Les Dhâhirites et Ibn Hazm, d’après Al-Muhallâ, sont d’avis que celui qui souffre d’incontinence urinaire, désigné par Ibn Hazm par le terme Mustankih, doit laver l’emplacement souillé autant que faire se peut, sans gêne excessive. Les ablutions doivent être renouvelées pour toute prière, fût-elle prescrite ou surérogatoire. Autrement dit, la personne concernée doit effectuer les ablutions pour la prière prescrite et les renouveler pour la prière surérogatoire. Elle n’a rien de spécial à faire si quelque émission survient pendant la prière, ni entre les ablutions et la prière. Il convient également de faire en sorte que les ablutions et la prière se suivent de près autant que faire se peut. Extrait cité de manière abrégée.

On en retient que la majorité des juristes opèrent une analogie entre les gens souffrant de ce genre de condition et la femme atteinte de métrorragie à cause de l’existence de textes la concernant. Les Hanafites et les Hanbalites avancent que la femme atteinte de métrorragie doit renouveler ses ablutions pour chaque intervalle de temps imparti pour la prière prescrite. Les Shâfiʿites sont d’avis qu’elle doit renouveler les ablutions pour chaque prière prescrite. Pour leur part, les Malékites ne lui imposent pas les ablutions du tout selon les deux opinions obtenues par analogie et exprimées au sein de leur école sur cette question.

De ce qui précède, il ressort que le simple fait que de l’urine soit émise abondamment comme cela est décrit dans la question n’est pas une excuse ouvrant droit à la dérogation susmentionnée, car cette dérogation n’est accordée que lorsque cette condition perdure et se répète comme nous l’avons rapporté d’après les différentes écoles. Les écoles Hanafites et Hanbalites sont vraisemblablement les plus clémentes vis-à-vis des gens souffrant de telles conditions. Les gens du commun peuvent parfaitement suivre leur opinion même s’ils suivent les opinions d’une autre école habituellement.

P.-S.

Traduit de l’arabe avec l’aimable autorisation de Dâr Al-Iftâ’ en Égypte.

Notes

[1Rapporté par Al-Bukhârî et Muslim. NdT.
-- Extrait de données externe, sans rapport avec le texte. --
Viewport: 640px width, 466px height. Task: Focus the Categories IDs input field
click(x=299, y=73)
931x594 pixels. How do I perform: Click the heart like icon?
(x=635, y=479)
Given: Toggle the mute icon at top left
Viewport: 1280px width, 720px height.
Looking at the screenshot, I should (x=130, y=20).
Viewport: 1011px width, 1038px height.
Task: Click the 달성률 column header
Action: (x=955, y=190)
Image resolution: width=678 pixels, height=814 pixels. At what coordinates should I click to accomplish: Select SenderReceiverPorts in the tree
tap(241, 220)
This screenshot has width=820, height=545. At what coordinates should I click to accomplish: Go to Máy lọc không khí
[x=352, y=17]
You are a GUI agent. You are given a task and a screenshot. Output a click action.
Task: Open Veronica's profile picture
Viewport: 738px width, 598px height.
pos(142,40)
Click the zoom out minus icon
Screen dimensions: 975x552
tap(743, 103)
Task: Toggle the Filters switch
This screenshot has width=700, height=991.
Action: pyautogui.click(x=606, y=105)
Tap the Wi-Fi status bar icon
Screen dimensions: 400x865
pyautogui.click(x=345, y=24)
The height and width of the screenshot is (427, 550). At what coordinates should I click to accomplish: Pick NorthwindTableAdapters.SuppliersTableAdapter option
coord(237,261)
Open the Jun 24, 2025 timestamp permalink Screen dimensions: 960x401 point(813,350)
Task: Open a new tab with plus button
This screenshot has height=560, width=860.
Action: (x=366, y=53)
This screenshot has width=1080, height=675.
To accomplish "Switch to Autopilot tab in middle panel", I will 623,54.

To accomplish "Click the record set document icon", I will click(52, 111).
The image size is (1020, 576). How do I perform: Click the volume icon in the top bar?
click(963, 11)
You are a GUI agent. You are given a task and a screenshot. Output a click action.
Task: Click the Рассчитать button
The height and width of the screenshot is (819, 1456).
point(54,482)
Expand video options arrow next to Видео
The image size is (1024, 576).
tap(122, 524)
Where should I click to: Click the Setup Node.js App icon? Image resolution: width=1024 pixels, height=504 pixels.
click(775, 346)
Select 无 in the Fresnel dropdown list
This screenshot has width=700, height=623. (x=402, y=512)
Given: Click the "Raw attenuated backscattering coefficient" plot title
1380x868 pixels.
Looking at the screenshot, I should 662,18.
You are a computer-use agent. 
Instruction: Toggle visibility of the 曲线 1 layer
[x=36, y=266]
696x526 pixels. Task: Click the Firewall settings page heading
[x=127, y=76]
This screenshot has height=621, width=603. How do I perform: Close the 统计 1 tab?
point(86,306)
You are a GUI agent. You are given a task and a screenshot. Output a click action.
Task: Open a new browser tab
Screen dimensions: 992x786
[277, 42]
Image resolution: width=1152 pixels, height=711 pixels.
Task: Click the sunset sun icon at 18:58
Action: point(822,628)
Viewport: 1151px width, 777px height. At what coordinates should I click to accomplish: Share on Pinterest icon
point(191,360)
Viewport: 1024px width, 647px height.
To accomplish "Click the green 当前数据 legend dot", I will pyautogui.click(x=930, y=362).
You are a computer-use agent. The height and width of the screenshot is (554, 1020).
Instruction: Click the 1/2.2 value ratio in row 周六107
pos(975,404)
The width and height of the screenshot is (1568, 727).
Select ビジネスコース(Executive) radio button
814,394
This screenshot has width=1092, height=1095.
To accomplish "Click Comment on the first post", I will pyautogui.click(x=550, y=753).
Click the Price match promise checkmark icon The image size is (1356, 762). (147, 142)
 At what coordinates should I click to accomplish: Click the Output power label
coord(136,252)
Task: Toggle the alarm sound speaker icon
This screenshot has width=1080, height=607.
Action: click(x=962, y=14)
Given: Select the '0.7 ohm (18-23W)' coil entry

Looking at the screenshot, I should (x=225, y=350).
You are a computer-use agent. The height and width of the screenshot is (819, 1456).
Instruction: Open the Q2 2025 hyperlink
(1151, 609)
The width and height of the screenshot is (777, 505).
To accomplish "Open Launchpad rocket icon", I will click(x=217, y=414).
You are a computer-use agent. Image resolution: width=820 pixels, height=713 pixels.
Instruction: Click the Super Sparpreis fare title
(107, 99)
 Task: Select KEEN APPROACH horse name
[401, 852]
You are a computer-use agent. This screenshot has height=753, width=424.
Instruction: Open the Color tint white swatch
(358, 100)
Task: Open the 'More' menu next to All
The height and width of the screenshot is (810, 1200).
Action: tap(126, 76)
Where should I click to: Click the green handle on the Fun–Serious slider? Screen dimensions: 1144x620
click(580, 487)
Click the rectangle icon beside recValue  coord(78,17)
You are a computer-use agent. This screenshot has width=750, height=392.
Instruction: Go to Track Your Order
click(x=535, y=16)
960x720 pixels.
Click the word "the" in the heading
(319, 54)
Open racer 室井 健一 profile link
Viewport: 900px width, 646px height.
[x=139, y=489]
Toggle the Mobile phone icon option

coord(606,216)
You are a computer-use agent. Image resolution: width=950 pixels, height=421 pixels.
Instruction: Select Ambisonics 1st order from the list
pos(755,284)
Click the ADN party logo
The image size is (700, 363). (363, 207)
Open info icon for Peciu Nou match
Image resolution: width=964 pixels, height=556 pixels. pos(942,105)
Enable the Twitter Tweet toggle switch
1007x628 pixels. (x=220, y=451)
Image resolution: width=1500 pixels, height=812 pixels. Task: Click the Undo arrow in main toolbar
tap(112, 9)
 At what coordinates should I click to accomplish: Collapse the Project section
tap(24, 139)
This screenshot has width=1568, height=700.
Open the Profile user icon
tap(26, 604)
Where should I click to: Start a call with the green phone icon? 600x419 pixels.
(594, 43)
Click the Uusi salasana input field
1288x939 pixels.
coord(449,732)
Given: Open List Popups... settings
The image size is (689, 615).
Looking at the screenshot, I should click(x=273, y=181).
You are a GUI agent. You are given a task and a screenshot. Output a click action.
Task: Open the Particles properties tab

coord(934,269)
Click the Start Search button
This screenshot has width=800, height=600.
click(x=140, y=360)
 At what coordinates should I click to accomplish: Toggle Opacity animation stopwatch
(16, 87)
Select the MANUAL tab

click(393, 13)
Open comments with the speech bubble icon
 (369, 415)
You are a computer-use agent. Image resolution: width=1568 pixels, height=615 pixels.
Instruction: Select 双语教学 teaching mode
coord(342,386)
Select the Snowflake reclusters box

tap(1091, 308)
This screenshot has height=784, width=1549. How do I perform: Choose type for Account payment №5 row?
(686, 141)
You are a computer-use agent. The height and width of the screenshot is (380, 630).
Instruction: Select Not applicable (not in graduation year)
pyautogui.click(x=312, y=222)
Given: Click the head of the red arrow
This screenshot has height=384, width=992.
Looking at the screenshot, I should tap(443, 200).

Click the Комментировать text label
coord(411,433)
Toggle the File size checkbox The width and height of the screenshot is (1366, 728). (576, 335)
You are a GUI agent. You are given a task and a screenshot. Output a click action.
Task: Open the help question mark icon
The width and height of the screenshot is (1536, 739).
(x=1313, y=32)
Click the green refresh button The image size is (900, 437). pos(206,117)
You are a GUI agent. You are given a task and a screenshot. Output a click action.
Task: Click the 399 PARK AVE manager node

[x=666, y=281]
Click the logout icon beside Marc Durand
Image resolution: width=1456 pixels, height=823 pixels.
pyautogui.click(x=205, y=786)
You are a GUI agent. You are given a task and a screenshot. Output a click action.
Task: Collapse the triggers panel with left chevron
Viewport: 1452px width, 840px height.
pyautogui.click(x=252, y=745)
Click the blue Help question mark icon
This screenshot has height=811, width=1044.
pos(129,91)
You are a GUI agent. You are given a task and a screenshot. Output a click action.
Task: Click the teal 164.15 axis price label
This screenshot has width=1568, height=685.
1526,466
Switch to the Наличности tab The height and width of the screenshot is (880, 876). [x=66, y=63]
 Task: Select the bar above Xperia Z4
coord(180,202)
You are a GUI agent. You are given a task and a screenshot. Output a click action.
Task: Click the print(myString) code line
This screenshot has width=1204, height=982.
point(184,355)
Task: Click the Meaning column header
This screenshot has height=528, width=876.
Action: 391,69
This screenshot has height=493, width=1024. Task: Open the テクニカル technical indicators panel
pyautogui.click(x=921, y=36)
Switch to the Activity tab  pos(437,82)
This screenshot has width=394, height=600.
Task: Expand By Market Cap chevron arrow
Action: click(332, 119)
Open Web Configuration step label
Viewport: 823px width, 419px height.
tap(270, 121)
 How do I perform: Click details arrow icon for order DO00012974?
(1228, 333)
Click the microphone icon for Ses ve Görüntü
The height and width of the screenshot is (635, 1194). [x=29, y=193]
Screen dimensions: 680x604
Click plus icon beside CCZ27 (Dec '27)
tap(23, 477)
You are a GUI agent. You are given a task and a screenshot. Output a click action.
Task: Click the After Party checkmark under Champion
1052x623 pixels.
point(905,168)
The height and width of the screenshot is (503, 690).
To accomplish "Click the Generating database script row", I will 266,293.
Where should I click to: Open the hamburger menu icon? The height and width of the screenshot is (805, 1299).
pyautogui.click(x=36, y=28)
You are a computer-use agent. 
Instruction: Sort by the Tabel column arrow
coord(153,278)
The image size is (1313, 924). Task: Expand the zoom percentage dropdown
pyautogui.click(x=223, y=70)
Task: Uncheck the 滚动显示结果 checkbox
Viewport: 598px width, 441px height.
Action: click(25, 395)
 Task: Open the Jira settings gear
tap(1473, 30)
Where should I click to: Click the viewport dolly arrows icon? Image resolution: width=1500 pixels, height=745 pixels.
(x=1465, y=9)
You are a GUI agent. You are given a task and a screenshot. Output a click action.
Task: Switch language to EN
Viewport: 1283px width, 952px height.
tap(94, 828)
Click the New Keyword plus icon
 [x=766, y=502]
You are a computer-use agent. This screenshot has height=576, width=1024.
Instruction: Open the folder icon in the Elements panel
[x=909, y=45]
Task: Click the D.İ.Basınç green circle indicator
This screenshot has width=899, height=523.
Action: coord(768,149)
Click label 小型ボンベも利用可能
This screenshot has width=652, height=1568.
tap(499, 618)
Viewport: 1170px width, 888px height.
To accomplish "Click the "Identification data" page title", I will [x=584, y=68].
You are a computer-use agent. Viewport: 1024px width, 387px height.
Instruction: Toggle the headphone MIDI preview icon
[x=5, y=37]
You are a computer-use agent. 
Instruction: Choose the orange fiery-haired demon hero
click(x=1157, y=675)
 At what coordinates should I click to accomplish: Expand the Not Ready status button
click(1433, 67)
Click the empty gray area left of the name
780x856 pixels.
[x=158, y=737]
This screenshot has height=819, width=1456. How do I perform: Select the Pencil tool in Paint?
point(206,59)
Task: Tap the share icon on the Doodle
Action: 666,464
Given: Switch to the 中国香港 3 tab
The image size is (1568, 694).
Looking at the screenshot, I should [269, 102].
[2En arabe, on parle de salas al-bawl. NdT.

[3On entend par là la période ou l’intervalle de temps entre deux adhâns consécutifs (e.g. entre dhuhr et ʿasr.). NdT.

[4Il s’agit d’un disciple célèbre de l’Imâm Abû Hanîfah. NdT.

[5Il s’agit de l’Imâm Abû Bakr Al-Kâsânî. NdT.

[6C’est-à-dire avant l’adhân. NdT.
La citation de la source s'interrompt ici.